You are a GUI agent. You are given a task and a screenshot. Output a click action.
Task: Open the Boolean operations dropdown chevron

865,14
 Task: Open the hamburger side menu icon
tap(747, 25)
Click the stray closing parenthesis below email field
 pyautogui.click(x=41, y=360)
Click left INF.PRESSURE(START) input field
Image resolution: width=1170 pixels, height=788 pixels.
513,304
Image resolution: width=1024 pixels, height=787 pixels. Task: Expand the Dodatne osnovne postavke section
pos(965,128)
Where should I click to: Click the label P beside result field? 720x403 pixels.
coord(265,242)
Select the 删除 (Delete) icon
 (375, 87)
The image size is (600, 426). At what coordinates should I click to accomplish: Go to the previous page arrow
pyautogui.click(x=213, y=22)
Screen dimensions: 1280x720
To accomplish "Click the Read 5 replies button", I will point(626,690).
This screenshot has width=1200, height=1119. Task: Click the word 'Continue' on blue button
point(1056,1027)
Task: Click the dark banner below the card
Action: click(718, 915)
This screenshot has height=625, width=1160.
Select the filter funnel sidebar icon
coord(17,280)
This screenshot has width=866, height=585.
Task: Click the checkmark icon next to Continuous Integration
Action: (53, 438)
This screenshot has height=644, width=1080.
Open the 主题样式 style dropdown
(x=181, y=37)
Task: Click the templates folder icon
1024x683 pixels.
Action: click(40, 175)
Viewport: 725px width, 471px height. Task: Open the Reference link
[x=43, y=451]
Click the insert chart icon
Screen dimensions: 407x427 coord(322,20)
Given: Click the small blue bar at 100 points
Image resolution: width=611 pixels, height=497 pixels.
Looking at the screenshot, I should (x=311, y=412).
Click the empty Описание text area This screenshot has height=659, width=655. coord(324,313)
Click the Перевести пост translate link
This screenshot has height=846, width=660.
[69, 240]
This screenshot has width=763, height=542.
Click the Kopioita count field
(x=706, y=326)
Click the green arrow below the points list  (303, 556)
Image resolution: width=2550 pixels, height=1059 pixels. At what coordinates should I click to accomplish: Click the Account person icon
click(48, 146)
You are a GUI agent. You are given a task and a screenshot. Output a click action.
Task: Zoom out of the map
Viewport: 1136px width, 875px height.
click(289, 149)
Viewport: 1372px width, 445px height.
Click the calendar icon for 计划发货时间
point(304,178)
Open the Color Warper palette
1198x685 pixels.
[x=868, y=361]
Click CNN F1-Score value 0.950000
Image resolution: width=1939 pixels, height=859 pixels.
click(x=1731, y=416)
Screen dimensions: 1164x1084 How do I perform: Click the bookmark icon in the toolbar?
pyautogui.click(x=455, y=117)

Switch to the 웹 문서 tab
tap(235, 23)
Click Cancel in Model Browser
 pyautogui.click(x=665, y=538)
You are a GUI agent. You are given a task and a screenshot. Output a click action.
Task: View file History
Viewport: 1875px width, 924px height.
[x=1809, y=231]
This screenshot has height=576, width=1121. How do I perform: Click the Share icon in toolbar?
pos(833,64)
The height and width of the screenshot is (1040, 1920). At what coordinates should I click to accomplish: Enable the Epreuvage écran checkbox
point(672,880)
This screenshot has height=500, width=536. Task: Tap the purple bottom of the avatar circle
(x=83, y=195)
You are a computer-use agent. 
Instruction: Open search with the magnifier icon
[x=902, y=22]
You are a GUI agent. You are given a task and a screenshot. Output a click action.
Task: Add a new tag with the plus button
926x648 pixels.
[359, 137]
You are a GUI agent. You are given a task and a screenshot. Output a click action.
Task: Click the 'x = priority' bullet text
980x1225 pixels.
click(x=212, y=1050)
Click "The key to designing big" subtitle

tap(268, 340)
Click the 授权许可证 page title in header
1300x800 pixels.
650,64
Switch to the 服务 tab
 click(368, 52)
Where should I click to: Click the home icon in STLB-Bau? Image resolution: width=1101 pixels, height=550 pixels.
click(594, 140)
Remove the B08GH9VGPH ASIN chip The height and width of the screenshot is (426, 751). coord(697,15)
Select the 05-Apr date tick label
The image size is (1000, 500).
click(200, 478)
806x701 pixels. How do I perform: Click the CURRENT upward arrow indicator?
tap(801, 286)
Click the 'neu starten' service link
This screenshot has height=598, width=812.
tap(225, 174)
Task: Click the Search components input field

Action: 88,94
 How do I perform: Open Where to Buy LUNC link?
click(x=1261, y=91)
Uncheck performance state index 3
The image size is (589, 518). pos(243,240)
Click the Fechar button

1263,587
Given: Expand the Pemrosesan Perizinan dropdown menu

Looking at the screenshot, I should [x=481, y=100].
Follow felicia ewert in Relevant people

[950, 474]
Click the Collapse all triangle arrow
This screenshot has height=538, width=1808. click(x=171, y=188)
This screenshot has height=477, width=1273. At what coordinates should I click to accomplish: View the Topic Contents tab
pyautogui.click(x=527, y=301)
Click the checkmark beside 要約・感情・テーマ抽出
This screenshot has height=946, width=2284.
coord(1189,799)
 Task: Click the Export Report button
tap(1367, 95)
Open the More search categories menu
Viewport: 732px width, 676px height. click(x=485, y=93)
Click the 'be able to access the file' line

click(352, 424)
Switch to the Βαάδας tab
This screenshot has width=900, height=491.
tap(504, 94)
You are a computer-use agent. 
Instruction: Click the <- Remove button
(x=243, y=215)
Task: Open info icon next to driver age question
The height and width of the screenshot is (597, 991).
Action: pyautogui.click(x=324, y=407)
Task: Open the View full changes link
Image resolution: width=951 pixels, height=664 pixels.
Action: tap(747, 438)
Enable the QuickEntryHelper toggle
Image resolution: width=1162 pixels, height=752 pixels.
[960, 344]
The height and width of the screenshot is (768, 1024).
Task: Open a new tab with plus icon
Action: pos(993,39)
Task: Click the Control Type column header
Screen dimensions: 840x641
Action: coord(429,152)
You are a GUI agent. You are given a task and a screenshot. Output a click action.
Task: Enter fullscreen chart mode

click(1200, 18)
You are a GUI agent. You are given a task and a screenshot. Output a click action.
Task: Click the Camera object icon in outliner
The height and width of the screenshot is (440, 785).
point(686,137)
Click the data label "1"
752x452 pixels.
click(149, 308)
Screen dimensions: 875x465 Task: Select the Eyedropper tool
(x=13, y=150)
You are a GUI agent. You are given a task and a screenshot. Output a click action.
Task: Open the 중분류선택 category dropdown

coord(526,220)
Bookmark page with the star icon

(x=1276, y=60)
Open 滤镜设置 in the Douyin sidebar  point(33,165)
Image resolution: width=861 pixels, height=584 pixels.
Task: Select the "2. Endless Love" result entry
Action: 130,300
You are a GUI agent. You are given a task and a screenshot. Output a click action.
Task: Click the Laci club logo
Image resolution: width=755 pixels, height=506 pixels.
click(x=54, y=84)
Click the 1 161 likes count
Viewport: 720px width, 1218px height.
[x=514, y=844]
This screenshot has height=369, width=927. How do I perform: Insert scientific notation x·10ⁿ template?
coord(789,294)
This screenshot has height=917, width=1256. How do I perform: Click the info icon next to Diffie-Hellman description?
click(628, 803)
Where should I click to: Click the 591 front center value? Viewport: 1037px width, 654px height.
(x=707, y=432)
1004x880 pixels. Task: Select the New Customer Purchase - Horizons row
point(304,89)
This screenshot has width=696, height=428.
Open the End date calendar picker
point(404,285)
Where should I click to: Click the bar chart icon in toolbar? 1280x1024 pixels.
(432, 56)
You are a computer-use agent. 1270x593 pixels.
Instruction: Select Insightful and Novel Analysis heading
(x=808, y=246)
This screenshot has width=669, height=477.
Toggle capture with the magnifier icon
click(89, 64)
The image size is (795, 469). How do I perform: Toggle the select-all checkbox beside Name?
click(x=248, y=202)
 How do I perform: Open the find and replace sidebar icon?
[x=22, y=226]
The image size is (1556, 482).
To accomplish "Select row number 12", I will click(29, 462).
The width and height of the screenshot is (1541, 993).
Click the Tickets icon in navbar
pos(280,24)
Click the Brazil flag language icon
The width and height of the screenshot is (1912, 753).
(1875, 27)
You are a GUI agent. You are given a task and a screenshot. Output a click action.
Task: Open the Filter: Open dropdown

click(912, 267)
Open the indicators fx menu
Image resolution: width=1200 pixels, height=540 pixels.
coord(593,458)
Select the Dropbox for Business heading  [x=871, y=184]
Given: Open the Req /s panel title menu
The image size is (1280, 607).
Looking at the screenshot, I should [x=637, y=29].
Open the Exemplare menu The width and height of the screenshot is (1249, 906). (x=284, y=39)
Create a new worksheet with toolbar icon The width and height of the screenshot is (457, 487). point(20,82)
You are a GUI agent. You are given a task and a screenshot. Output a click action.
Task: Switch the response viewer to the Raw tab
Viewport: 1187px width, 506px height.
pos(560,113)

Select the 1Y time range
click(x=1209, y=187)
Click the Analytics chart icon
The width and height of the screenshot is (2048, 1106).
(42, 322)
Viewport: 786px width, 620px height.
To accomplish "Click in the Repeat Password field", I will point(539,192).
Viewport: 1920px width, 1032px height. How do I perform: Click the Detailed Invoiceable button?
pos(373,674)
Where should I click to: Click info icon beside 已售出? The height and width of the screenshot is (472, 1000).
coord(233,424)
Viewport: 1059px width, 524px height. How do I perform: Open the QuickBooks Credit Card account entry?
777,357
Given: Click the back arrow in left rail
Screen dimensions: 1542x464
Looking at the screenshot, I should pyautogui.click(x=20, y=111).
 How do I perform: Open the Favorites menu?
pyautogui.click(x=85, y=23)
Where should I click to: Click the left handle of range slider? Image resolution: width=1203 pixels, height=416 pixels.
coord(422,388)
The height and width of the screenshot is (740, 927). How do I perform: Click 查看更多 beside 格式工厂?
+===+
_PROBLEM STATEMENT_
Only a number is wanted: how many lines of the material include the word "text".

_ANSWER AREA_
2